EXERCISE.
Using the listing below, please print exactly the lines from the one with "View Details for linuxkonsult/kali-metasploit" through the one with "This screenshot has height=720, width=1280.". Leave out every picture.

EXCERPTED RECORDS.
== Segment start ==

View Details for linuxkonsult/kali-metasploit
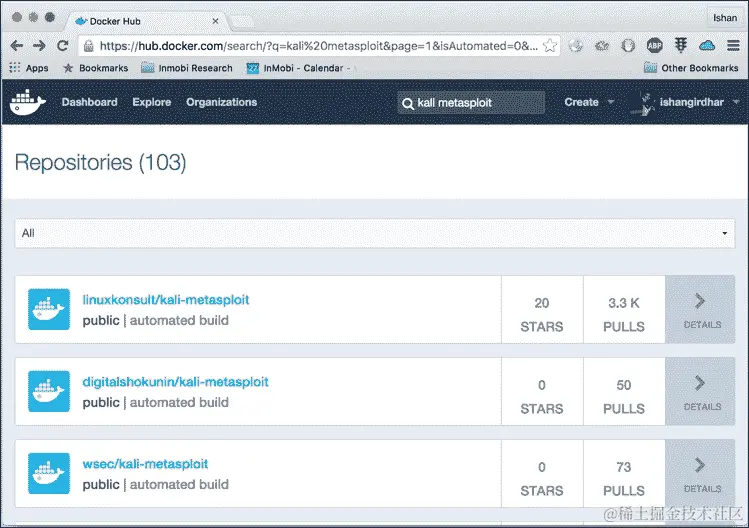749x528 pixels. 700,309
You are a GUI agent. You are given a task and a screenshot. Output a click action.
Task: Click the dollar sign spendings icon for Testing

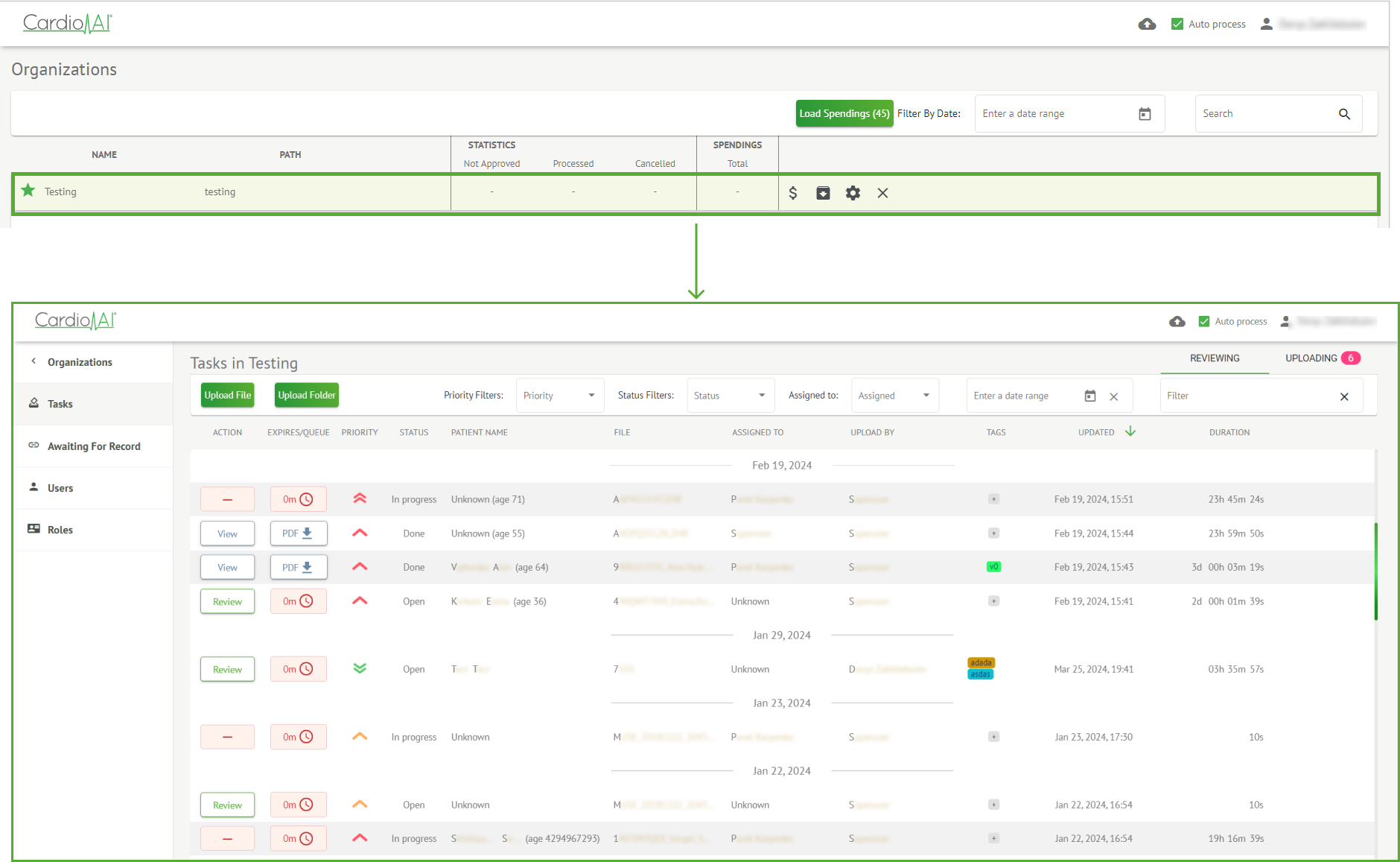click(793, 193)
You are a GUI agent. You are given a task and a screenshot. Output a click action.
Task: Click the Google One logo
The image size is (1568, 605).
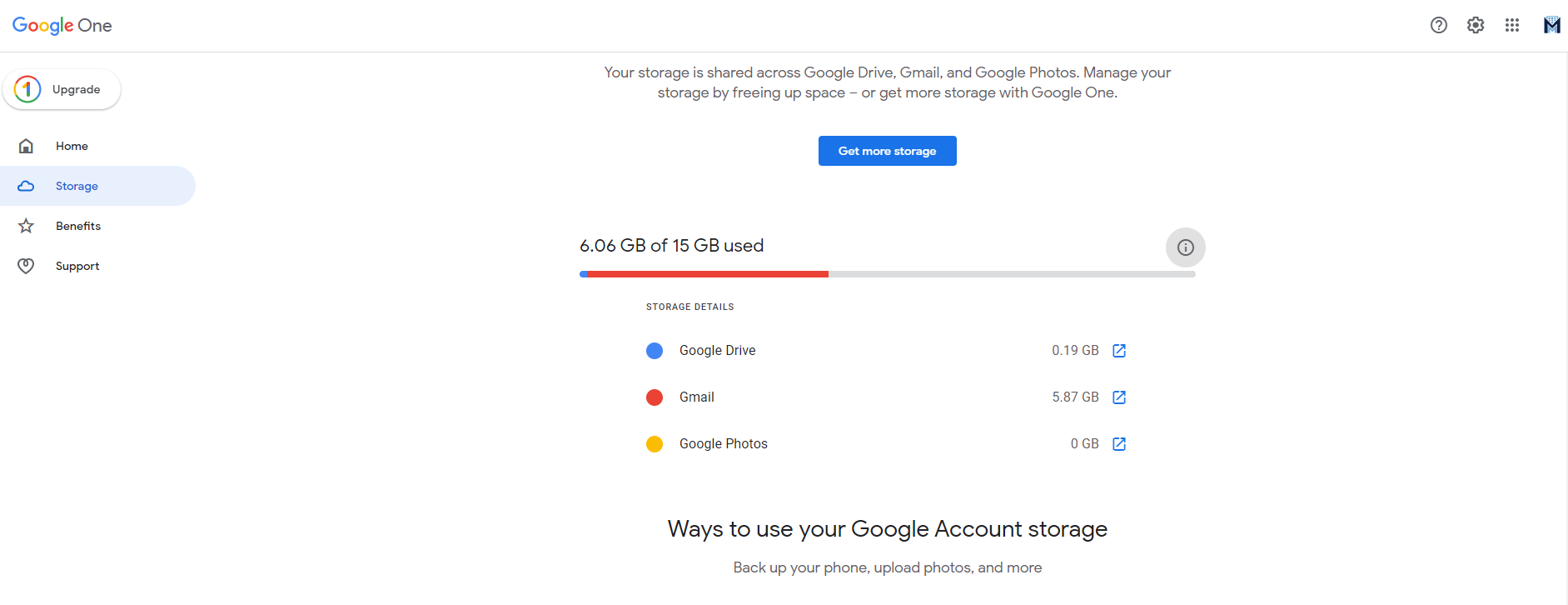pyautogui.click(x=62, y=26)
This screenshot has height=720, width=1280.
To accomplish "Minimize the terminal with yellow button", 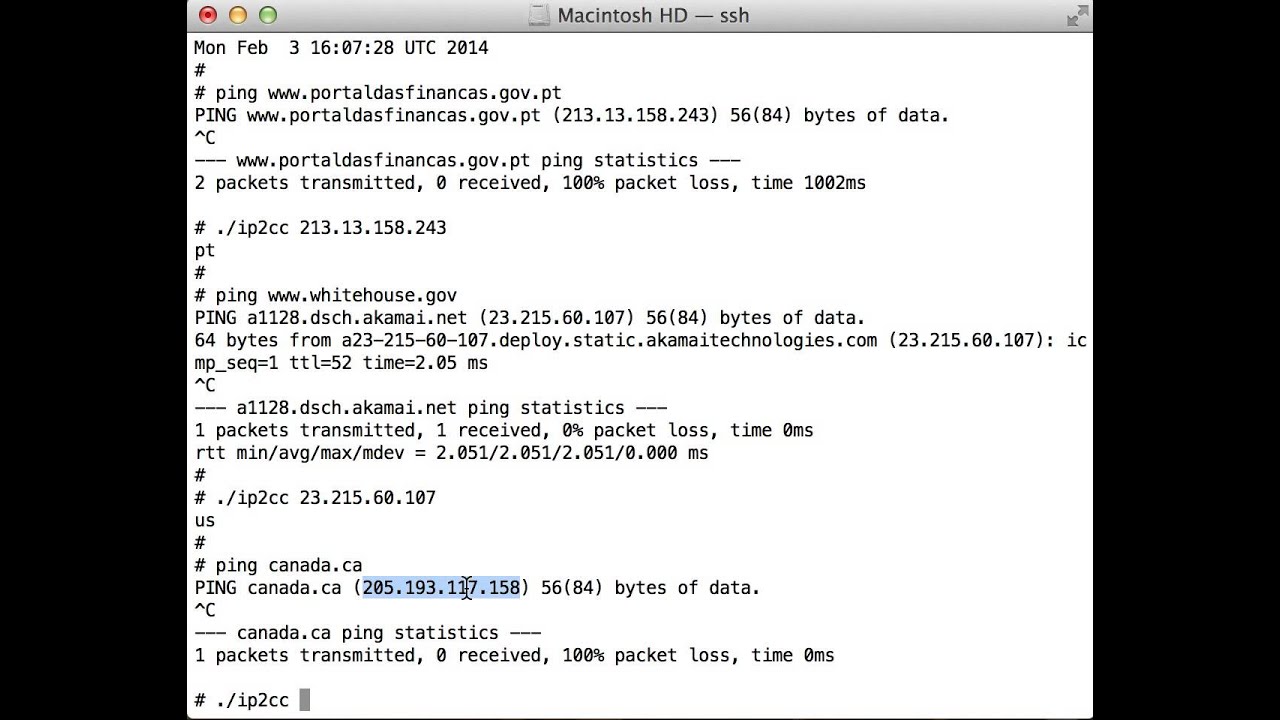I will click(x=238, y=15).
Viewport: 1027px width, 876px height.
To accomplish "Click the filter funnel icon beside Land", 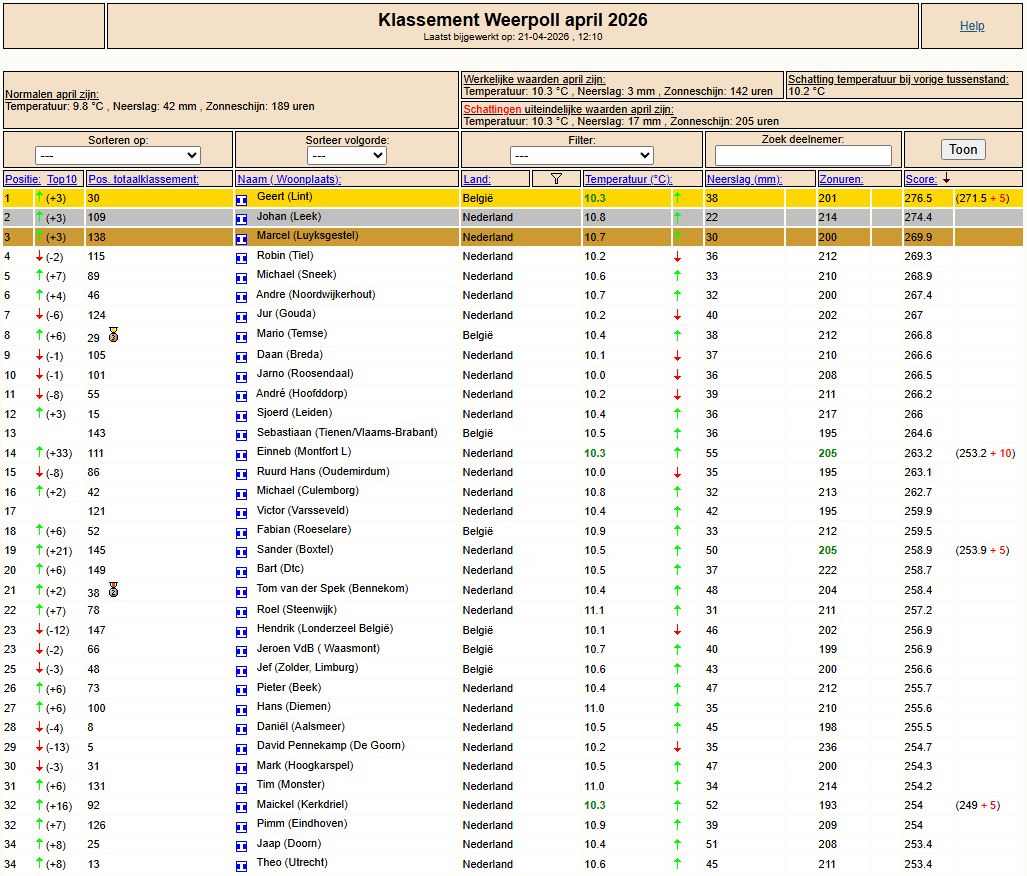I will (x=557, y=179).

== Segment end ==
== Segment start ==

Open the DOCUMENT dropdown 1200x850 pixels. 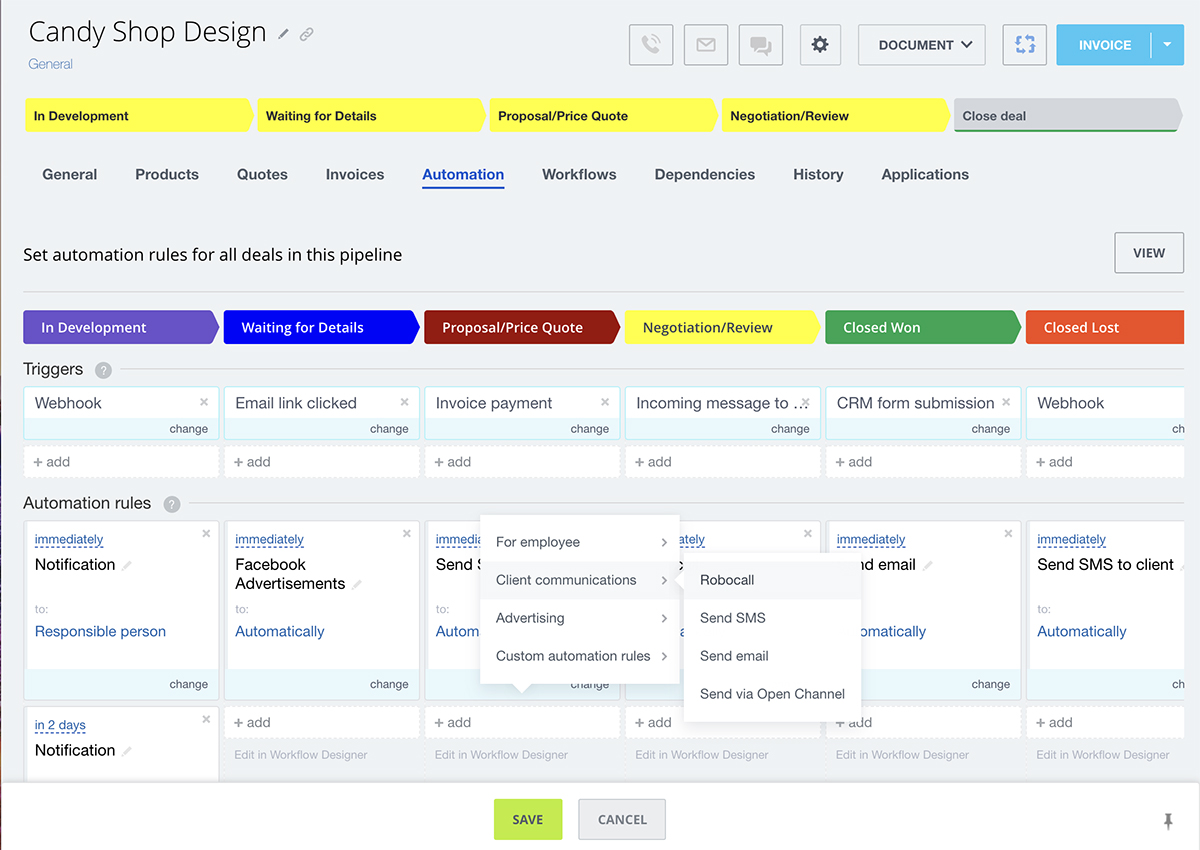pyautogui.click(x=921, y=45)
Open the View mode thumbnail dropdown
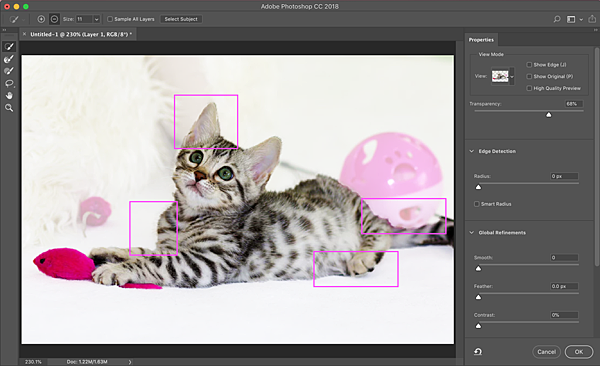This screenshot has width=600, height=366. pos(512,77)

== Segment end ==

SOLUTION TO THE PROBLEM.
View Details for linuxkonsult/kali-metasploit
749x528 pixels. 700,309
You are a GUI agent. You are given a task and a screenshot. Output a click action.
Task: Click the dollar sign spendings icon for Testing

click(793, 193)
You are a GUI agent. You are given a task and a screenshot. Output a click action.
Task: Click the Google One logo
The image size is (1568, 605).
pyautogui.click(x=62, y=26)
This screenshot has height=720, width=1280.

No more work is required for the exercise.